Me Mamadi Doumbouya, avocat au barreau de Guinée, a réagi à cette décision judiciaire. « Vous venez de suivre cette audience avec nous, le parquet nous poursuit pour faux usage de faux stellionat et complicité. Le tribunal a notifié les préventions et le prévenu a donné sa version des faits. À la lumière des débats à l’audience publique, on s’est tous rendu compte que c’est un acharnement contre le directeur de l’habitat. On le poursuit pour des faits qu’il n’a pas commis, puisque l’infraction, en République de Guinée comme ailleurs, pour qu’elle soit constituée, il y a trois éléments : l’élément légal, matériel et moral. Dans le cas d’espèce, certes il y a eu l’établissement d’un nouveau plan, mais est-ce qu’il y avait l’intention de commettre le faux ? », a-t-il déclaré.
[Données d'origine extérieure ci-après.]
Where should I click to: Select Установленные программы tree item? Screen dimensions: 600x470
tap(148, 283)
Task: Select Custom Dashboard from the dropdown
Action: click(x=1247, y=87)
Le procureur de la République près le tribunal de première instance de Kankan, Me Fodé Bintou Keita, s’est exprimé au sortir de cette audience. « Nous sortons satisfaits de cette salle d’audience en tant qu’accusation. La demande de mise en liberté du prévenu a été faite après tous les débats le concernant. Le président du tribunal, respectueux de la liberté, a demandé notre avis. Nous avions décidé, conformément aux dispositions préliminaires du code de procédure pénale, que le principe c’est la liberté, l’exception c’est la détention, et que la mise en liberté d’un prévenu ou d’un accusé peut être demandée à toutes les étapes de la procédure », a-t-elle expliqué.
Pascal Kolié, correspondant régional à Kankan.